# WHAT IS ASKED:
Copy the lines of data below word for word, starting with the first line and going on through the line that contains "(x=656, y=461)", including that line.

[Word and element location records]
## Begin

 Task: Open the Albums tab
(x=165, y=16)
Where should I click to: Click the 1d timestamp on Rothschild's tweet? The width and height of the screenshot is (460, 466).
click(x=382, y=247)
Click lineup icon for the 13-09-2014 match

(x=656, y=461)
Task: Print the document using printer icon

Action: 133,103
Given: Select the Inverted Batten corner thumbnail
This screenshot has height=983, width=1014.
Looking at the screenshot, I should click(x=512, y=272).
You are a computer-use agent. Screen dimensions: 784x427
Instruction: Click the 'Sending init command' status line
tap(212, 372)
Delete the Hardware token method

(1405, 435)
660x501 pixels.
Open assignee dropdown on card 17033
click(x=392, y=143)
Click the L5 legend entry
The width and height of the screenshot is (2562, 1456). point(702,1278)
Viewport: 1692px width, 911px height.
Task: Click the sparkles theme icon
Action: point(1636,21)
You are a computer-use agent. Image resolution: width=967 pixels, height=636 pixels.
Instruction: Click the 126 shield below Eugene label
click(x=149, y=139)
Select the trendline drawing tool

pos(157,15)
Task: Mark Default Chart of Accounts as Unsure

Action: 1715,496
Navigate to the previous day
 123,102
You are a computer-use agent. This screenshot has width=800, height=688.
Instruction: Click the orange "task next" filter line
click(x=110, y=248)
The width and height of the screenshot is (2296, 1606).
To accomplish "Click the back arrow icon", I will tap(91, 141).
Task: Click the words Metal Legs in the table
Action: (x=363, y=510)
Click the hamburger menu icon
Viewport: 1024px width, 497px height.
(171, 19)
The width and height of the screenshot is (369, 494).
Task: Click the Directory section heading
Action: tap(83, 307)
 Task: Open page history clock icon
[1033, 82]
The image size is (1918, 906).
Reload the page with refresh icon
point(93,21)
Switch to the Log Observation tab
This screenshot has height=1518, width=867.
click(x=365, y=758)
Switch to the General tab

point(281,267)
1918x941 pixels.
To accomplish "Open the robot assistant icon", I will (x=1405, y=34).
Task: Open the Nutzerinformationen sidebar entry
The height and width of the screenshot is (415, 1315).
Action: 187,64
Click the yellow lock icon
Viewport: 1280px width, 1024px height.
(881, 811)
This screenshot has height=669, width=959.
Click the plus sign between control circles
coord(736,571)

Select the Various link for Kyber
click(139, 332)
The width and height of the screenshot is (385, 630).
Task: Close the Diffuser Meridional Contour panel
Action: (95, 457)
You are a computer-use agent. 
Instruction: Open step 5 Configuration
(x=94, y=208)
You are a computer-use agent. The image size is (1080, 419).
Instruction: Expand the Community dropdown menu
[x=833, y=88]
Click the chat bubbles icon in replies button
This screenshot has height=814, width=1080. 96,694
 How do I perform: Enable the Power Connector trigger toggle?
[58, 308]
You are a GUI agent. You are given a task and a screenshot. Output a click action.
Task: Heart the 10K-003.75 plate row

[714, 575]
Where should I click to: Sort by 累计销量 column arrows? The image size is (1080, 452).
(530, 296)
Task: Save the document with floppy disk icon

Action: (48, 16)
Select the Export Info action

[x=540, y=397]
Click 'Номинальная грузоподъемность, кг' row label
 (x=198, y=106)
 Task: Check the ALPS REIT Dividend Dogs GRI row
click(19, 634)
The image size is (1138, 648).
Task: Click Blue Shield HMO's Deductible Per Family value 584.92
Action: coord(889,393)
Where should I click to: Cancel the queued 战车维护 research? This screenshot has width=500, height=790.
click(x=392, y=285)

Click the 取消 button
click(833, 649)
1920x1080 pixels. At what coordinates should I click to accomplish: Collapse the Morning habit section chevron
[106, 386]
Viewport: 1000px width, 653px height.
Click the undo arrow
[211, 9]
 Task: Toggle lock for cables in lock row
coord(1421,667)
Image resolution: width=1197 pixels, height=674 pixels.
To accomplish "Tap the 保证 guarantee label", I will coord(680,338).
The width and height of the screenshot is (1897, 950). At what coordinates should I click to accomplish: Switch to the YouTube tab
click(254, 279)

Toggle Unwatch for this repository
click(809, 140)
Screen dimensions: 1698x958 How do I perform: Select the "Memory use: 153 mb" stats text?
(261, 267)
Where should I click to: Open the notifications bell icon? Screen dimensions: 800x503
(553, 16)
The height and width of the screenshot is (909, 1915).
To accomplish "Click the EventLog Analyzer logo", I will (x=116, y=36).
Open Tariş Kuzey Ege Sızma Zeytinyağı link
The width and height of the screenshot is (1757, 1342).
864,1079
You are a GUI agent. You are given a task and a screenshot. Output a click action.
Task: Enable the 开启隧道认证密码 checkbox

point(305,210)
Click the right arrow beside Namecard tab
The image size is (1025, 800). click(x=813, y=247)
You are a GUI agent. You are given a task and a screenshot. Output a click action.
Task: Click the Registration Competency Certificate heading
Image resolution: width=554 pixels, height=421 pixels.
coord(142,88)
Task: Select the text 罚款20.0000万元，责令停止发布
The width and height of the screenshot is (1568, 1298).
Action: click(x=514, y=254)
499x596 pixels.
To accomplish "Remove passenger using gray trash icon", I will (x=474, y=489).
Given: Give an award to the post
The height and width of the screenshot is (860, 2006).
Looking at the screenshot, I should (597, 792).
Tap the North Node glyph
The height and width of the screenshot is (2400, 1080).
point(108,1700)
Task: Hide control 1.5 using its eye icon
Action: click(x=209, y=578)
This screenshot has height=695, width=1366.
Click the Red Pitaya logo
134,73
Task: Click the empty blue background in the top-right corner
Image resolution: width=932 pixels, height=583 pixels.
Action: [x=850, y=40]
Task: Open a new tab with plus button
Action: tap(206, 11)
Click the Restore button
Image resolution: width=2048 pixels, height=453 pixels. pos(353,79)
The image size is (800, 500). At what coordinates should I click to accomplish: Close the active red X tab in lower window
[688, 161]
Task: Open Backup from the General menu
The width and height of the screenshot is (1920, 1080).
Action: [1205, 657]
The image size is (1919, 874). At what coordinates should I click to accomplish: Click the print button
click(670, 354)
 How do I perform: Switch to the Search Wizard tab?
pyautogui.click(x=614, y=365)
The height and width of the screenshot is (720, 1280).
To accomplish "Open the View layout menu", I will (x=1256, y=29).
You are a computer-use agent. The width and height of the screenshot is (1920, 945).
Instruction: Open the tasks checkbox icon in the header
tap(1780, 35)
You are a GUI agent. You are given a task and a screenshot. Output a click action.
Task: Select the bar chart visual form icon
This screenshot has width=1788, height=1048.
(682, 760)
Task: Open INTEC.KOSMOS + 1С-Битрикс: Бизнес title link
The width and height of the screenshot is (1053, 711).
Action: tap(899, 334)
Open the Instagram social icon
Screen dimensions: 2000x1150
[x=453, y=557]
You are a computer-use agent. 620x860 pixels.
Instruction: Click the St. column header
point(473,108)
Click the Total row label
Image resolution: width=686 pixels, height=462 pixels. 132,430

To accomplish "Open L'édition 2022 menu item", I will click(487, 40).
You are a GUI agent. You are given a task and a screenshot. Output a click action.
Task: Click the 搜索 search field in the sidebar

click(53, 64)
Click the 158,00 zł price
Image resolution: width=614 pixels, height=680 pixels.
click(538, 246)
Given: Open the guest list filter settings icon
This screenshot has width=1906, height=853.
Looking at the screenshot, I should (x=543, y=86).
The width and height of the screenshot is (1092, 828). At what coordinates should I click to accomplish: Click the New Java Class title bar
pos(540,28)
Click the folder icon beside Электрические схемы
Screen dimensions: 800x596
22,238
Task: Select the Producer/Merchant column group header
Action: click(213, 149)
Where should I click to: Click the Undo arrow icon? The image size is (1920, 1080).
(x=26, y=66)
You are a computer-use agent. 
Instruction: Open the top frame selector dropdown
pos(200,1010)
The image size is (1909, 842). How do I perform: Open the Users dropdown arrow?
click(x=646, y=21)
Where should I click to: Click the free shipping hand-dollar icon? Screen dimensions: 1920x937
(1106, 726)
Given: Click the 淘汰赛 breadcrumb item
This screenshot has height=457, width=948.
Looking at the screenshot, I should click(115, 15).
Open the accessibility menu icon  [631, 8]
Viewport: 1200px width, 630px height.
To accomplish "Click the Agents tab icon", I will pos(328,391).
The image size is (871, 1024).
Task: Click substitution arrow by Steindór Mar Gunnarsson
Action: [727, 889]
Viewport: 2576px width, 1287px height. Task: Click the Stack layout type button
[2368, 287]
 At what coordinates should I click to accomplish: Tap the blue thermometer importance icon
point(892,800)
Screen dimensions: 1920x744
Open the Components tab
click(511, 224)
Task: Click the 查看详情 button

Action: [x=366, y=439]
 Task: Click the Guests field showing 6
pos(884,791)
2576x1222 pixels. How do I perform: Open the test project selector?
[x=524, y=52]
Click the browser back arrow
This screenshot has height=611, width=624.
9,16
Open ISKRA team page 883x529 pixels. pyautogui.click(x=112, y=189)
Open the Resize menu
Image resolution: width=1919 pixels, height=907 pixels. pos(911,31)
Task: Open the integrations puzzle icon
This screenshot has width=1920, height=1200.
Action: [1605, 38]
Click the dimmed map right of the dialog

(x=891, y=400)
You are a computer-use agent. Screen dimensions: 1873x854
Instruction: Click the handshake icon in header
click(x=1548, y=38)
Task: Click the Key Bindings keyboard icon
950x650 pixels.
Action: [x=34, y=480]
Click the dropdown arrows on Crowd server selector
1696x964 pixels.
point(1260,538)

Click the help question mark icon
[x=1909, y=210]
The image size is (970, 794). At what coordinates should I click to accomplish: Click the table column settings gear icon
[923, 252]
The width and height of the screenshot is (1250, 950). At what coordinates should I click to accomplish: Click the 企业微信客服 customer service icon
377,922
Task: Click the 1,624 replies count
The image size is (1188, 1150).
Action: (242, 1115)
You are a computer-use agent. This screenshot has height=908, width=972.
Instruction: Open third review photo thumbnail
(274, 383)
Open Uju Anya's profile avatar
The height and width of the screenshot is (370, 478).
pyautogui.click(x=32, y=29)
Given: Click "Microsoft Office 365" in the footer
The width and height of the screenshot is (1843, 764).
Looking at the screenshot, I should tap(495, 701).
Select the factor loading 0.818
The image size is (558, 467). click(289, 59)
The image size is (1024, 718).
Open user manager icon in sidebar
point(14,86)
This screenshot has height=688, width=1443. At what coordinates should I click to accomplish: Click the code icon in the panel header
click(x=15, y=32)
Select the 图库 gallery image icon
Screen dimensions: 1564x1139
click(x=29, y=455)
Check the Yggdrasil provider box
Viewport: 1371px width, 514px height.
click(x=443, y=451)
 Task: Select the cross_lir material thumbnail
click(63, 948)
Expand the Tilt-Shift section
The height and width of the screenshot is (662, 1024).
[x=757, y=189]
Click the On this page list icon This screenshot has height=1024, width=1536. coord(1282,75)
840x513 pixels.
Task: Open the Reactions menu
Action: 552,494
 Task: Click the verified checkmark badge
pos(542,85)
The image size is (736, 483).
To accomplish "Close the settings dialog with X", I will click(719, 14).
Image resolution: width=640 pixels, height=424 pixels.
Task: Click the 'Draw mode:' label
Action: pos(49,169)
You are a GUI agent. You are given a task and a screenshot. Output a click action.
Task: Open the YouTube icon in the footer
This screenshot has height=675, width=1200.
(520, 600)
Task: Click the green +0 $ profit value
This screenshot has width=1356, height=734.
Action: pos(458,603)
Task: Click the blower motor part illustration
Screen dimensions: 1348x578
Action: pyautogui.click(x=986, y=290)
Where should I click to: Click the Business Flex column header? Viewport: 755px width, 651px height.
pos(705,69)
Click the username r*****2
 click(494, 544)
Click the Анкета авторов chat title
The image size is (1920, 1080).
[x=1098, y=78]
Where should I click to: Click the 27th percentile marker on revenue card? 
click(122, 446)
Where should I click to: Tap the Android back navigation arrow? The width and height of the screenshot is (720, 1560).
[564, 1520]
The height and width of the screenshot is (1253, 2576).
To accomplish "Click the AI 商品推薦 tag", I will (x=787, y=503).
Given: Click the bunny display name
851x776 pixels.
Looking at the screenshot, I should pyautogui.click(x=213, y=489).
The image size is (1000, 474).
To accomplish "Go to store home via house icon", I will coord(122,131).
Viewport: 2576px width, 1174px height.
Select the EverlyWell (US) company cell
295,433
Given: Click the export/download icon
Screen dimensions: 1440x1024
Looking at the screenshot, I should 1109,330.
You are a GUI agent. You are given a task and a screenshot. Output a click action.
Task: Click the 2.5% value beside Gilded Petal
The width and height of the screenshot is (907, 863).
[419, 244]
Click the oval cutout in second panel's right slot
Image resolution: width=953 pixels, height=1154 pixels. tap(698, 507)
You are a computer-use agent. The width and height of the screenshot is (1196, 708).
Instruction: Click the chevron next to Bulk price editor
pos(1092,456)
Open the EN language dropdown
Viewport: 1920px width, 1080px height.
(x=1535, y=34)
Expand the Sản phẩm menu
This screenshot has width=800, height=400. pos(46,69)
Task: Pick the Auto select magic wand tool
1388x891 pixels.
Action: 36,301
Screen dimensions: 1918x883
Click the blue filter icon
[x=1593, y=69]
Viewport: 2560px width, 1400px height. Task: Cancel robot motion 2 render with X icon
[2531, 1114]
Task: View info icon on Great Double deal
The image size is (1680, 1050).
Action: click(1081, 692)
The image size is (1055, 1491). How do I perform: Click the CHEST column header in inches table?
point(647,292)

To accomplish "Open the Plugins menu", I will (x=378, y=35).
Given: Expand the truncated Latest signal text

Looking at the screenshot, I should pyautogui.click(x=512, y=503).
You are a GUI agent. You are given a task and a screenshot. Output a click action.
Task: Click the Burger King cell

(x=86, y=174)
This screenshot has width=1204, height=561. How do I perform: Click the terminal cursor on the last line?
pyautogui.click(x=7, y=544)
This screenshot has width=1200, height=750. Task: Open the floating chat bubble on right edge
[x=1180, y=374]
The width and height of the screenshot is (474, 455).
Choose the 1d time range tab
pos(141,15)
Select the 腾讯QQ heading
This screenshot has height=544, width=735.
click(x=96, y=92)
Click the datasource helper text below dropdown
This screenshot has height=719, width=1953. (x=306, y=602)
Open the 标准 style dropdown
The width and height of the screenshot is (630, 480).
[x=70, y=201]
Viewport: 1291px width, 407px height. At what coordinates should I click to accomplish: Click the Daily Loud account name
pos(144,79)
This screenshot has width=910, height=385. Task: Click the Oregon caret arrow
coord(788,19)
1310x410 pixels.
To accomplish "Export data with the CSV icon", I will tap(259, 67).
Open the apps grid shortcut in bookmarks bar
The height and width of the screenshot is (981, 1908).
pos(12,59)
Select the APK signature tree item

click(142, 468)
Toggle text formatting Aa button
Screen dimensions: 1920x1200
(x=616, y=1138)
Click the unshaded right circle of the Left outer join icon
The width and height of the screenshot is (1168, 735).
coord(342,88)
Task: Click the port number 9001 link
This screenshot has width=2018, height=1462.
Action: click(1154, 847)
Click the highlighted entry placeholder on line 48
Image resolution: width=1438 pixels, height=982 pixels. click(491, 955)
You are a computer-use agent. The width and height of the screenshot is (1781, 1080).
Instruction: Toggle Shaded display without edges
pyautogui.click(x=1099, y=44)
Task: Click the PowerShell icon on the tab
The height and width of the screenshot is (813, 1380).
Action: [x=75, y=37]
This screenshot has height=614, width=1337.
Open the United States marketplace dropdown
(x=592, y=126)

## End

# TASK SOLUTION:
 Task: Open the Albums tab
(x=165, y=16)
Where should I click to: Click the 1d timestamp on Rothschild's tweet? The width and height of the screenshot is (460, 466).
click(x=382, y=247)
Click lineup icon for the 13-09-2014 match

(x=656, y=461)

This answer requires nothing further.